In this post I will discuss the three elements of Mashup sign-on process: Security(SSO), Access Control and Single Identity. I see a lot written and done about each individually but I think that it is not always clear what solution map to which problem.
If you are familiar with this subject then you can skip to the next paragraph (or this post entirely). For the ones that are not familiar with mashups and how to get them working for you, please read this short preface. There are many online services today: social networks like Facebook, bookmarking services like ma.gnolia, news like Digg, media sharing sites like Fliker and YouTube, and more. In the screen capture of the form below you can find 43 such services. These services provide online APIs (a way to request data and to execute functionality in remote from service by the world outside). This allows the development of new services on top called Mashups. The new service interact with the underline services and add value because of the unique mix created. The first form below is taken from FriendFeed a mashup application that help you keep track of your friends’ activities across many web services. In this form you are requested to select the services that you permit the current application to pull or push information from and to (in the case of FriendFeed, pulling only). In order for the application to be able to access your data the system needs to know who you are i.e. your user name (login). In some cases it will ask you for your password too.
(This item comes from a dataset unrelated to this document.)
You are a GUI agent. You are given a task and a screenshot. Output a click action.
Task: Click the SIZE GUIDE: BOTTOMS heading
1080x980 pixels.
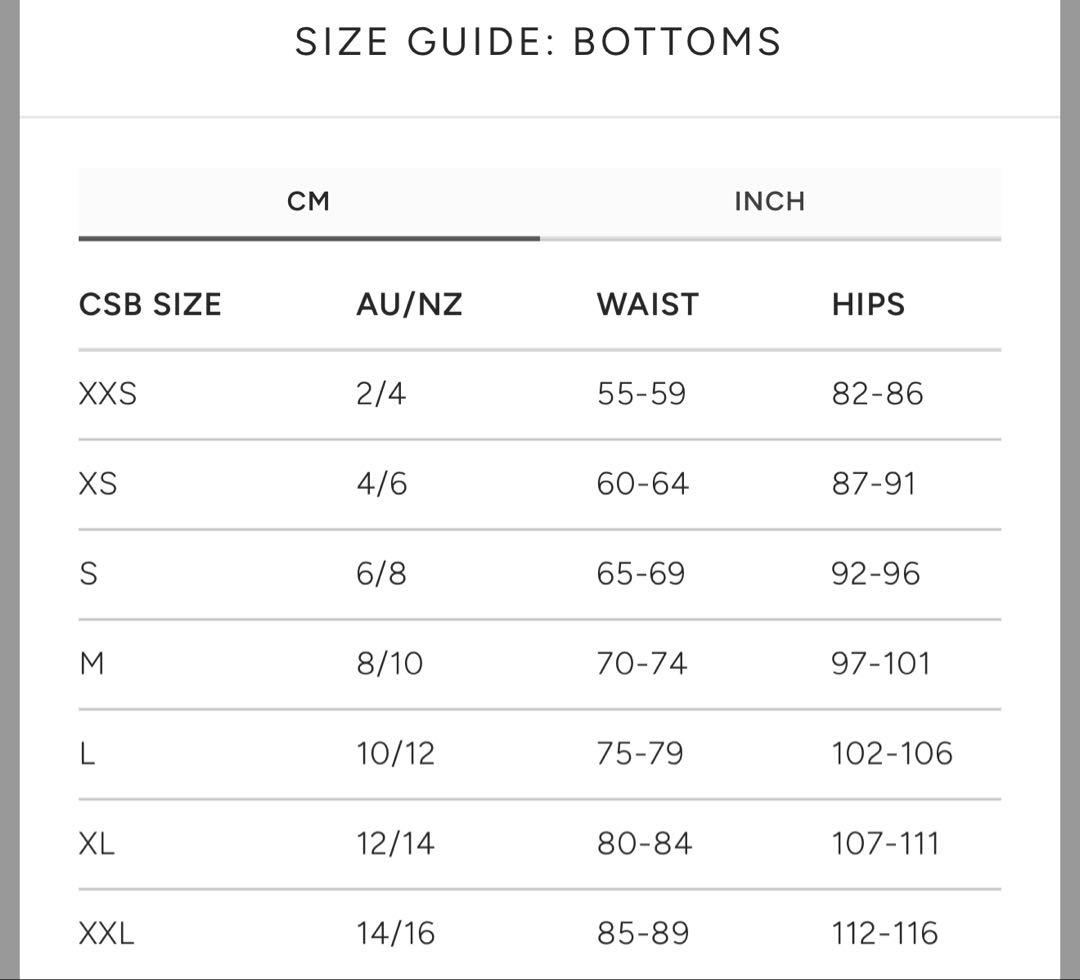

These form raises three hot issues in the growing environment of open API and mashups. If you want to see how rapidly this world is growing look in this excellent source of information: ProgrammableWeb
- Security: not having login and password information stored in multiple places. Single sign-on (SSO)
- Access Control: having control over what the service can do with my data. Defining security policy.
- Single Identity: not having to re-enter my profile and friends’ information all over again. Data Portability.
Every service offers a sign-up process where you type in your login and password. Companies like Google, Microsoft and Yahoo that offer multiple applications online offers kind of single sign-on mechanism that once you’re signed in to one service you can safely go to the next one without re-login. The available solution for web sites that are not belong to the same company is the OpenID and here is an example for how to use it from WordPress. It is in a way the solution for single sign-on on the web today. Not all the services today support it but the adoption seems promising. If you want to see a decent amount of available options to authenticate across service just click on the “Sign in using” drop down list in ma.gnolia’s login page.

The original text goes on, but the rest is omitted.